* [TASK PROMPT]
When the word "computer" shows up in a line of the data below, copy that whole line.

── DATA SUPPLIED ──

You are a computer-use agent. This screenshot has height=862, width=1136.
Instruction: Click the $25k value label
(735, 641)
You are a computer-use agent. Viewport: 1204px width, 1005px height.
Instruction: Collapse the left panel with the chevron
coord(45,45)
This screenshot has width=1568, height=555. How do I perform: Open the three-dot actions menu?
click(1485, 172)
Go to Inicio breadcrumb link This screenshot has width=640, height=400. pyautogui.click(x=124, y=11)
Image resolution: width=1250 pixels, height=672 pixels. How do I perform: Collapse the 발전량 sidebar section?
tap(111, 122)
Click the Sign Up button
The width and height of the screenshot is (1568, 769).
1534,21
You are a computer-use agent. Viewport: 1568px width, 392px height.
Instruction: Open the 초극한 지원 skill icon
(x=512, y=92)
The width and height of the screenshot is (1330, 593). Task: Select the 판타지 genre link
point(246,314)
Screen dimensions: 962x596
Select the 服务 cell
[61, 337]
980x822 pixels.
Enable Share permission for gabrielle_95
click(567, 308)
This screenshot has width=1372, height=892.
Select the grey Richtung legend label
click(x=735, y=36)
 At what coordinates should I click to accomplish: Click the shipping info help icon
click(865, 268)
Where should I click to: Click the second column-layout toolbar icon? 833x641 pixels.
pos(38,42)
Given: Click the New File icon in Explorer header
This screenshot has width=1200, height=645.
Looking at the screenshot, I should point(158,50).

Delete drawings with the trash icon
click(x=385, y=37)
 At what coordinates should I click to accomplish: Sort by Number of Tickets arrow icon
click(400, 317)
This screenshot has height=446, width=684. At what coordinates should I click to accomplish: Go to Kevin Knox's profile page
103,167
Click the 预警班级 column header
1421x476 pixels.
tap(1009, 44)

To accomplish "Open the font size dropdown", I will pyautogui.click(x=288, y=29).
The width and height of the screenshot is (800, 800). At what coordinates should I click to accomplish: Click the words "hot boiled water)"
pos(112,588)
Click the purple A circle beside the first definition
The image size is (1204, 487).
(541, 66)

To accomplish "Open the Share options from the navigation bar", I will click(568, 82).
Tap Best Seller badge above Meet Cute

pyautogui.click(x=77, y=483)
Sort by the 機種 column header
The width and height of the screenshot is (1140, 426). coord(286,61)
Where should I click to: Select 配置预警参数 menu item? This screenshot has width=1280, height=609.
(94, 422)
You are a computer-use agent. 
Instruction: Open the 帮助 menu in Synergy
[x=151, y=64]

───

* [SOLUTION FOR THIS TASK]
You are a computer-use agent. This screenshot has height=862, width=1136.
You are a computer-use agent. Viewport: 1204px width, 1005px height.
You are a computer-use agent. Viewport: 1568px width, 392px height.
You are a computer-use agent. 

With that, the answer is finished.